2026-05-28 · by SECURITYSQUAD

Ransomware: prepare, detect, and act when it counts

A Monday morning, the screens show a ransom note, production has stopped: ransomware is one of the scenarios that rightly keeps management awake at night. The good news is that most successful attacks aren't based on highly complex technology, but on gaps that can be closed with manageable effort.

How the attacks typically unfold

Encryption rarely comes first. Attackers usually get a foot in the door via a phishing email or a poorly secured remote access, then move quietly through the network for days or weeks, expand their privileges and exfiltrate data. Only at the end does encryption happen. That earlier phase is your opportunity: spot it, and you can stop the attack before damage is done.

Preparation that actually helps

Without claiming to be exhaustive, a few measures make the biggest difference:

  • Backups an attacker can't reach – kept offline or immutable, and regularly tested for restorability.
  • Multi-factor authentication on all remote access and for privileged accounts.
  • Timely patching of anything reachable from the internet.
  • Network segmentation, so an incident can't spread unchecked.

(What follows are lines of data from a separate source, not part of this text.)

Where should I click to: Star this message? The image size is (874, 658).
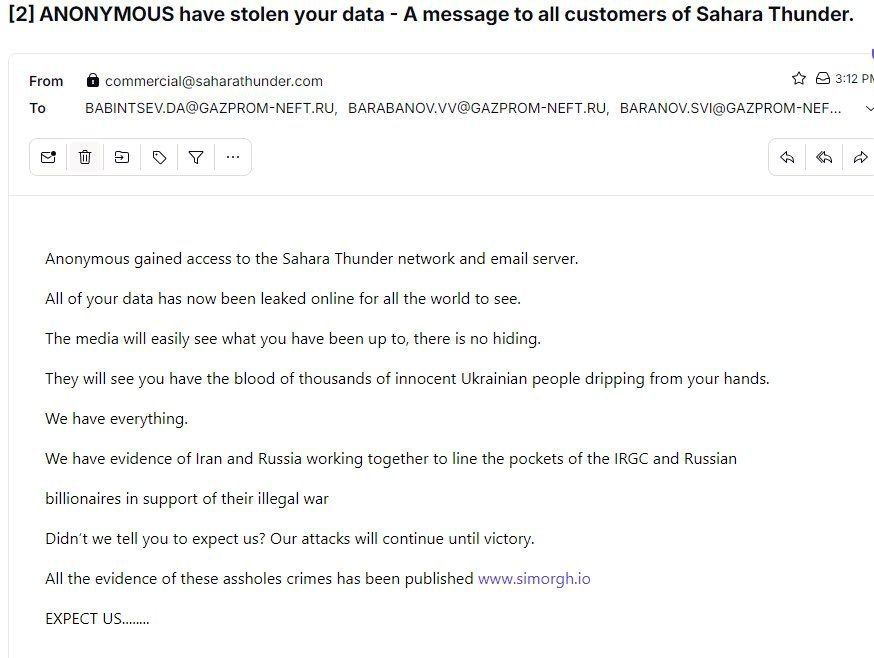(799, 79)
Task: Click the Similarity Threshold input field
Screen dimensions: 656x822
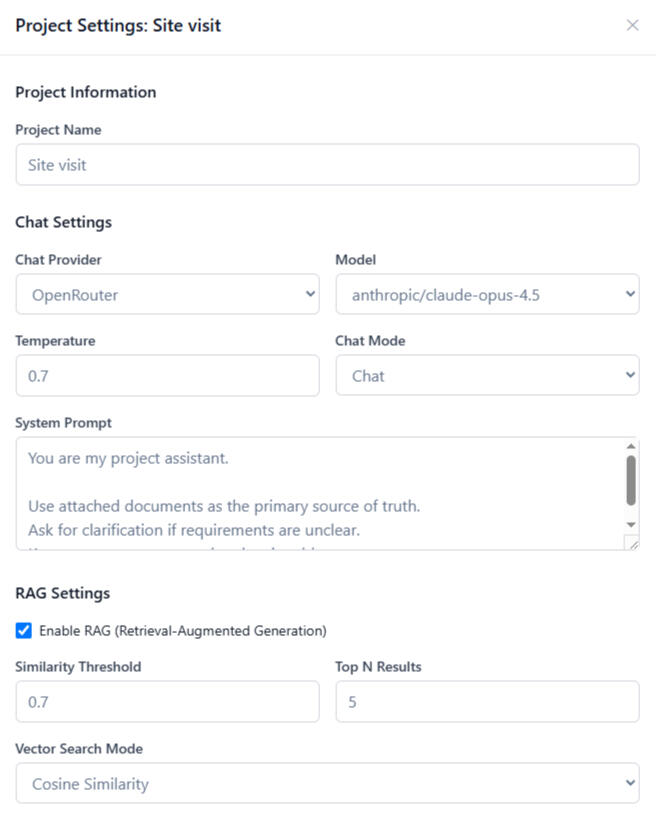Action: [167, 701]
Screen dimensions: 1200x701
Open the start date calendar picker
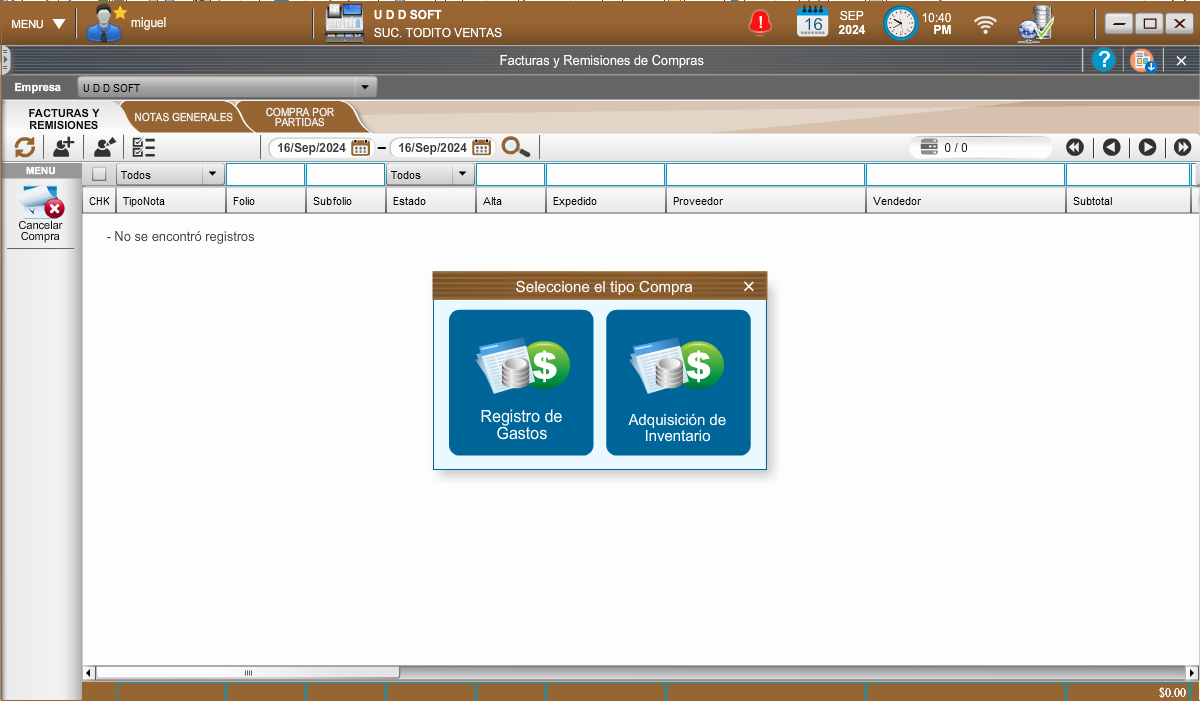360,148
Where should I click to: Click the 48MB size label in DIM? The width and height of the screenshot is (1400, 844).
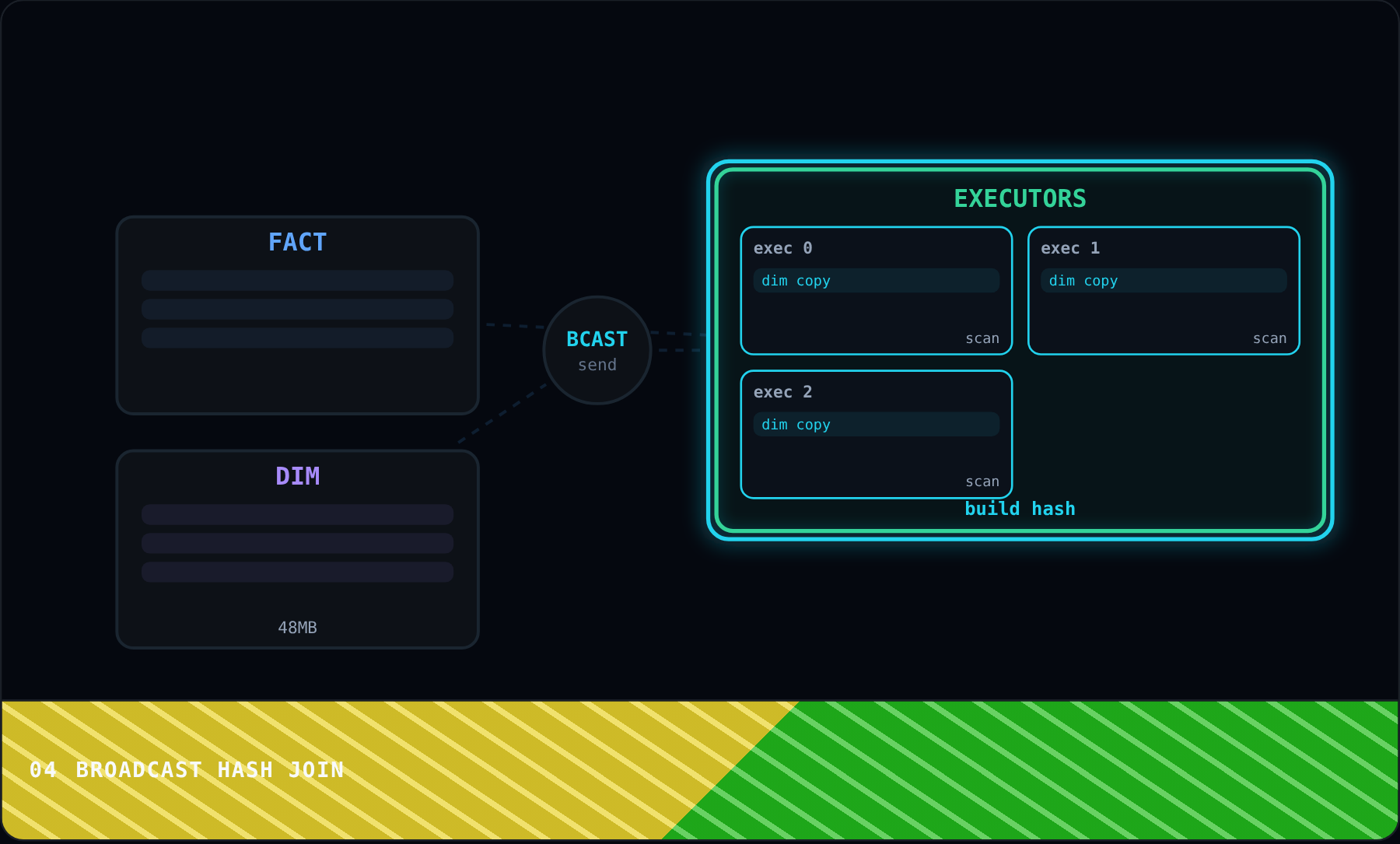point(297,627)
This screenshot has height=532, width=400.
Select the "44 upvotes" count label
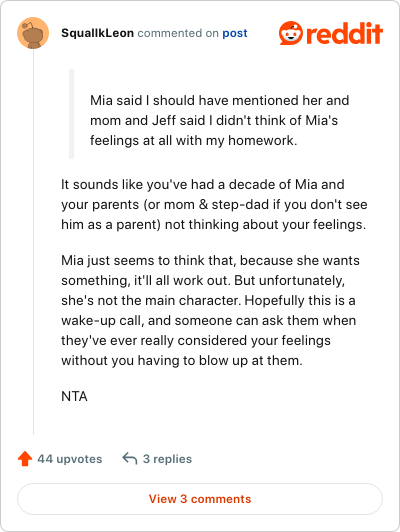(70, 459)
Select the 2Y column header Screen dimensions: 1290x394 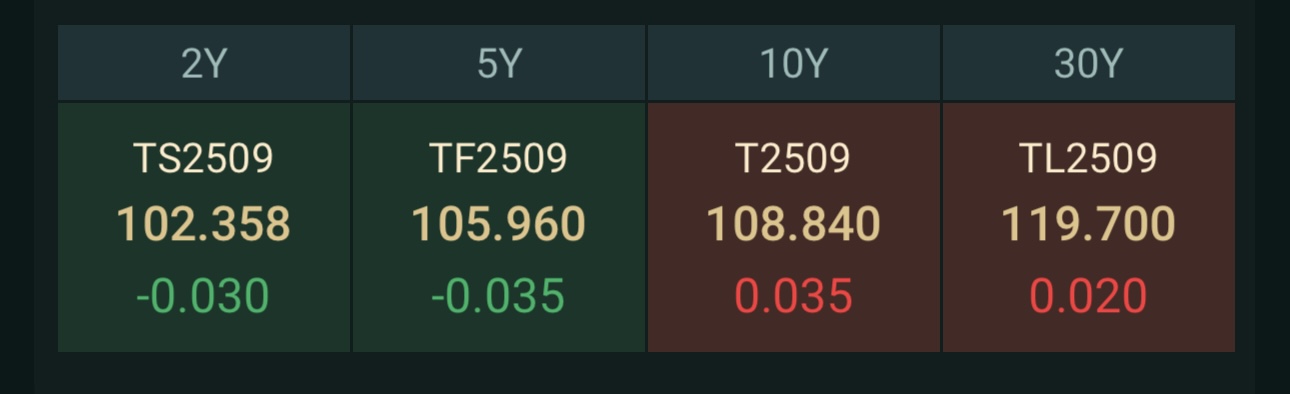pyautogui.click(x=204, y=63)
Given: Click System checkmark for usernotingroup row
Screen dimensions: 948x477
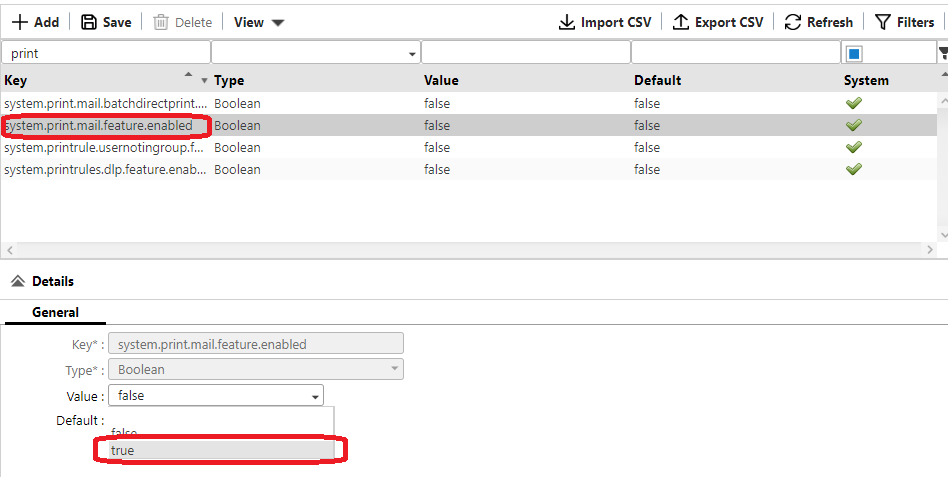Looking at the screenshot, I should [853, 147].
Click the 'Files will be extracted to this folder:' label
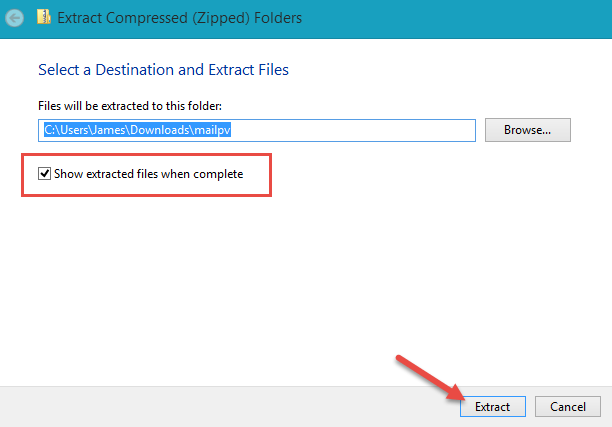 pos(130,106)
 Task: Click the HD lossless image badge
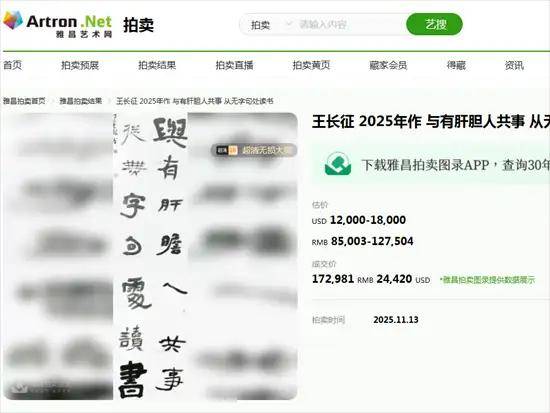point(254,151)
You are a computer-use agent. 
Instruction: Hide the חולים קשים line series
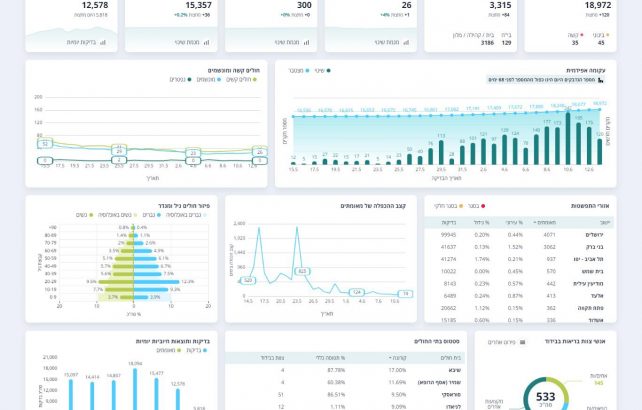point(246,79)
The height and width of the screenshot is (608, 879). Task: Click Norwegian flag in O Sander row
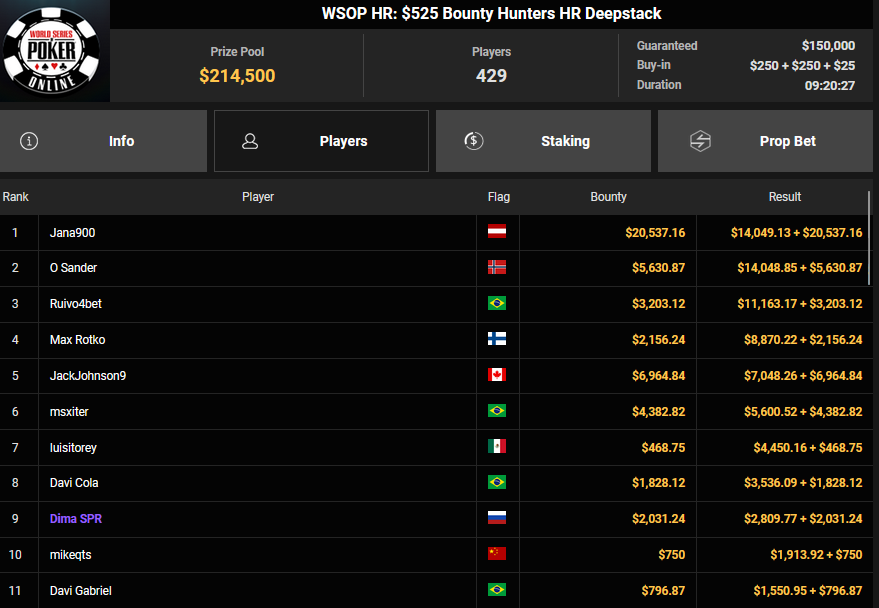[x=496, y=268]
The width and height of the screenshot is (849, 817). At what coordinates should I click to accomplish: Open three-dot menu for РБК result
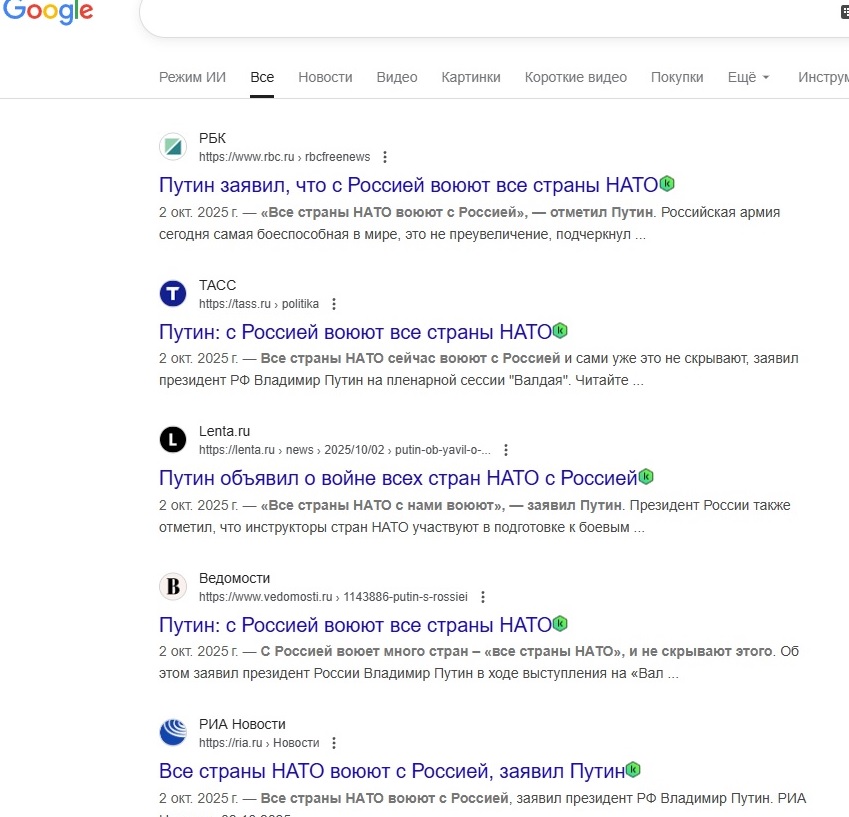(385, 157)
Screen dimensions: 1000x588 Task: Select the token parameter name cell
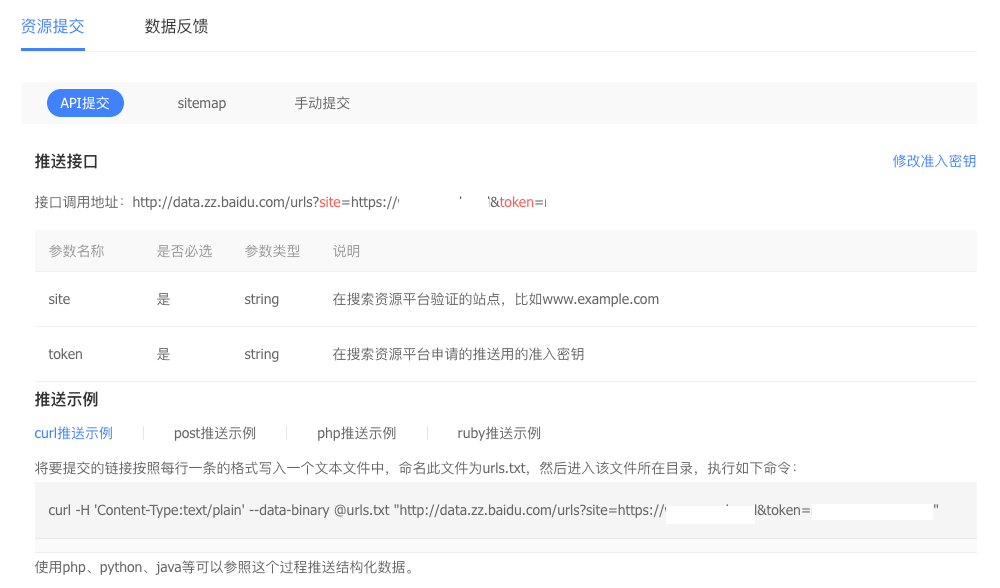[x=65, y=354]
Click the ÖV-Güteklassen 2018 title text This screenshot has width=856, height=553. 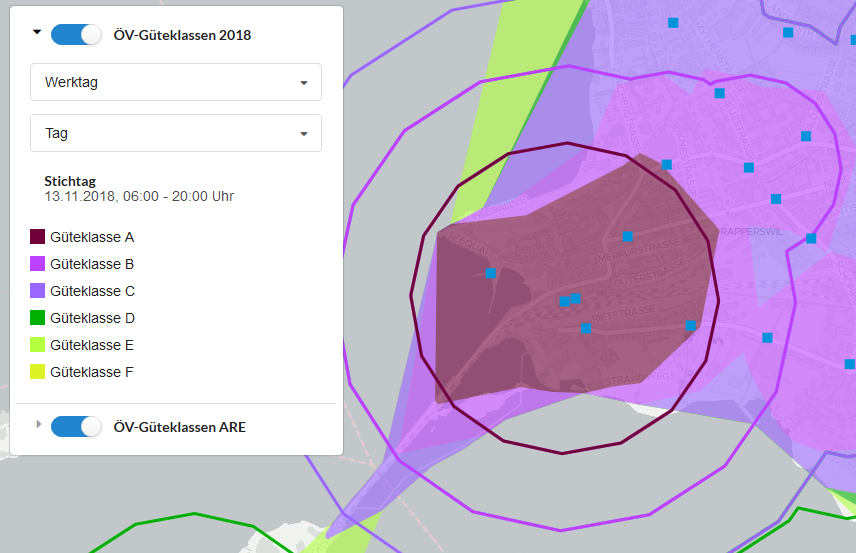coord(182,35)
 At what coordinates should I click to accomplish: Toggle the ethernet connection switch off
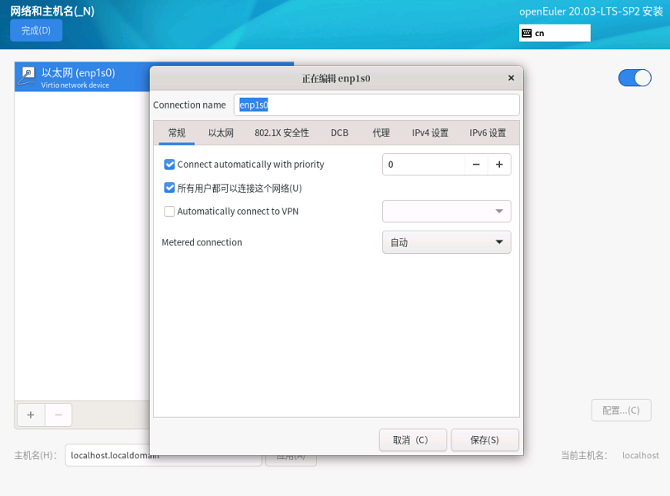634,78
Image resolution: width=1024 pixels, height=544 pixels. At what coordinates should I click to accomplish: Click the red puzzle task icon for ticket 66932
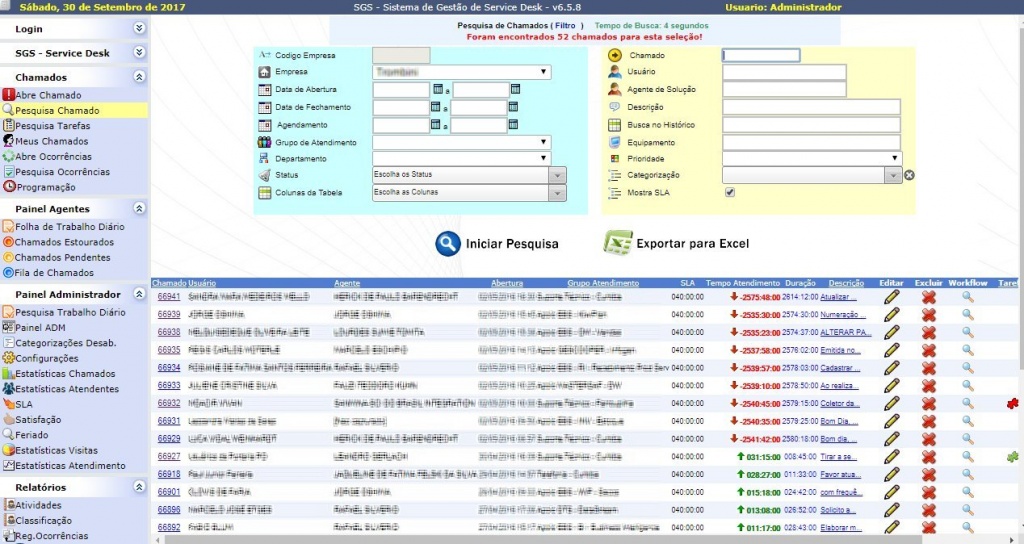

Detecting it before encryption

The weeks-long quiet phase before the actual attack leaves traces: unusual logins, privilege escalations, suspicious data movements. Central monitoring that surfaces such anomalies turns a catastrophic incident into a manageable one. That's exactly what a managed SIEM is for – including for companies without their own security team.

The worst case needs rehearsing

An incident plan gathering dust in a folder is little help in a crisis. Those who cope in an emergency have clarified beforehand: who decides? How do we communicate if our own IT is down? When are reporting obligations – for example under NIS2 – triggered? And very practically: does restoring from backup actually work? Playing through these questions once, calmly, is the cheapest insurance there is.

Paying should be the very last thought at the end – and with good preparation, not a necessary one at all.